A richly deserved podium for Massive in Austria

Thursday, July 16, 2015

The dropping of the chequered flag at the end of the 4hour race at the Red Bull Ring in Austria at the weekend must have come as welcomed relief for the Massive Motorsport team who, up until then were the only team not to have any points on the European Le Mans Series board from the two previous events.

Having already had a massive race ending crash in Silverstone at the start of the 2015 season and then technical issues arising from another significant off during Free Practice at the next race in Imola, the team would have arrived at the circuit with a revised race plan of simply restoring driver confidence and running to the own strengths regardless of what their GTC opposition was doing.

With two 90 minute free practice sessions available to the teams over the course of Saturday simple track time for all three drivers would be the objective with the two pro drivers, Caspar Elgaard and Kristian Poulsen setting and balancing the car for their Am driver and team money man Simon Moller. Although the #68 car finished bottom in GTC in FP1 early indicators proved that the car had balance and good pace compared to their rivals at a circuit they had not visited before.

Their testing setup and approach was further vindicated at the end of Free Practice two when a small but significant half a second reduction in lap time placed the Danes up to P3 in GTC just behind two of the AF Corse Ferrari's.

As with the European Le Man Series, qualifying is always held on the morning of the race and under a fastest car time round the circuit basis but with the circuit having had a sizeable thunder storm the night before the track for the 20minute qualifying would be green and unpredictable.

Elgaard would be the first GT driver out of pit lane at the start of his session and his lap time of 1:33:329 would ultimately be the teams fastest and thus used as their qualifying time, albeit that would mean a grid start down in P28 by the time a grid penalty had been imposed on an AF Corse GTE car further up the leader board.

Under crystal clear skies and an air temperature of 27degrees the 29 cars would be lead up the steep hill leading to turn 1 under the single green flag lap ready for the start of the 4 hour race. Cum the start of the race and with the prototypes quickly scurrying away the GT's were soon left to develop their own battles per class before two Safety Car periods within the first hour reminded all as to the fragility of their cars.

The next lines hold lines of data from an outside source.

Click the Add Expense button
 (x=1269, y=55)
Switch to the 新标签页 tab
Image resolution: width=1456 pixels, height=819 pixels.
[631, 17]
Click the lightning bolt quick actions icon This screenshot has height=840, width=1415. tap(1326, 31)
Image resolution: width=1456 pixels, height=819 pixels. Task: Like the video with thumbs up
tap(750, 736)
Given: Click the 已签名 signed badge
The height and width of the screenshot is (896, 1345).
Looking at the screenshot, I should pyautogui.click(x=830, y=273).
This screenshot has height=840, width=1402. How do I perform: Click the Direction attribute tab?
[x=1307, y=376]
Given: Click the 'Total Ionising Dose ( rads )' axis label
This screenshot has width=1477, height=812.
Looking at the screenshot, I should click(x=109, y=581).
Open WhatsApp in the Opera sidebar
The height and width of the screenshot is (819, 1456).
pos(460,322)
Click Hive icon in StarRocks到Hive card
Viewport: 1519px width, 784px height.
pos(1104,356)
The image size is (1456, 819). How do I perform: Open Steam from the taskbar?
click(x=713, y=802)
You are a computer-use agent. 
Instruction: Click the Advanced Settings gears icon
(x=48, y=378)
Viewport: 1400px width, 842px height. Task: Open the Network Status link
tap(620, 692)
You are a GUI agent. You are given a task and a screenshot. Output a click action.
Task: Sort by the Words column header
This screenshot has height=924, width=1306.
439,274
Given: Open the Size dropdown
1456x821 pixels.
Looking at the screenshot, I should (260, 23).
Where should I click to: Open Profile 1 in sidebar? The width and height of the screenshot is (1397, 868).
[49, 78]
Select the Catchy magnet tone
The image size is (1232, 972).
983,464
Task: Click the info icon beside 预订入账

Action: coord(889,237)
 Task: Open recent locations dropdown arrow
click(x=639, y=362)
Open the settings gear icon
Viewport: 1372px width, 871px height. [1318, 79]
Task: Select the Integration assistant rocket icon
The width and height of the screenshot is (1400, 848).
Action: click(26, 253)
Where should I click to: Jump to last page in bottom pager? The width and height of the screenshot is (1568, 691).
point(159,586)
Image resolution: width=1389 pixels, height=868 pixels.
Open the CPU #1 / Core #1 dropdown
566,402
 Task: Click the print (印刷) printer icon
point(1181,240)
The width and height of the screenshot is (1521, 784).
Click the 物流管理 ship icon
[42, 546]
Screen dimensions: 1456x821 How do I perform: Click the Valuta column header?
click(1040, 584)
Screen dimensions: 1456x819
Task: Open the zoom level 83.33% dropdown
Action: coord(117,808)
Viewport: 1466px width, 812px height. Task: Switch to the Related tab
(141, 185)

Incredibly, the #68 car with Elgaard at the wheel would soon find itself running first in class on merit as those around them started having 'issues' and he would hold that lead of just under a second until their first pit stop at the top of the first hour. That stop would also be the start of a double stint for Elgaard.

With more, although thankfully short Safety Car periods being generated from incidents and accidents the resultant bunching of the cars back together proved advantageous for Massive Motorsport especially for when Simon Moller got into the V12 Vantage just before the top of the second hour as was still able to keep the cars that he was pursuing in check during his 1hour drive time.
By the end of the second and third hours of the race together with the driver change from Moller to Poulsen the #68 had dropped down but was comfortably maintaining third in GTC. Was this strong running simply down to the recent change in BoP minimum weight for this race?

With Poulsen now at the wheel and comfortably keeping the red and white car out of harms way and out of other peoples races two further and quick successive Safety Cars within the final hour would place the #68 directly on the tail of the TDS Racing BMW Z4 in a dice to the end for second overall in class. GTC class leaders and eventual winners were over 2 laps in front and therefore uncatchable.

With the front running cars already having crossed the finishing line the cameras from the live TV stream soon panned onto the battle for the remaining GTC podium position between the TDS BMW and the Aston Martin. Despite some great pressure with some very gentlemanly driving from the Dane, Poulsen would ultimately be unable to find a way past the BMW on this relatively narrow circuit but he would at least take a class podium finish just 0.187 seconds behind the BMW.

At last a finish to be proud after having put in so much effort for no reward up until now and a result that was richly deserved too.

Next race is at Le Castellet over the 5-6th September before the season finale at Estoril in mid October.